Sento che la verità è quell’immonda creatura, di cui occorre liberarsi al più presto, perché ti impedisce di volare.
L’essere umano nudo rende palese il fatto che egli è nato in quanto altri due esseri diversamente omogenei, dalla natura complementare, si sono presi, uniti, collegati, compenetrati.
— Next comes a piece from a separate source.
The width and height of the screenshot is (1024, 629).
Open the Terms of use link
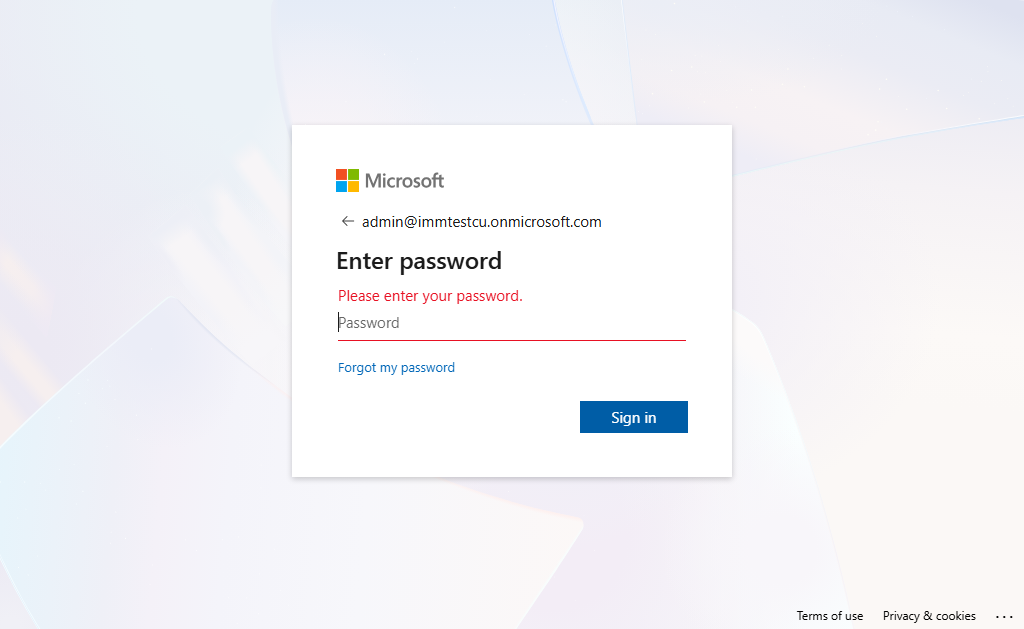[x=829, y=616]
E come sancì per sempre la signora Angelina d’Amalfi, quando vide il mio amato neonato: da nu poco ‘e schifezza nasce ‘a creatura!
Vorrei rammentare, en passant, si fa per dire, che Alessandro, nel finire della sua opera, dimenticò all’improvviso la prospettiva predicata dall’Alberti: essa gli impediva di rappresentare compiutamente l’Assurda e Divina Natività.
La Natura è stupenda, ma impedisce la sacralità, cioè quel non tempo-non spazio in cui, secondo Mircea Eliade, il Divino s’innesta, per quell’attimo indivisibile, con l’umano, impedendo, in una sospensione magica, la fuga inarrestabile verso l’ignoto, il Caos, il disordine entropico, così com’è previsto dal secondo principio della termodinamica.
Quello è il reale problema, che rende così tragicamente necessaria, e cogente, l’esistenza di Dio.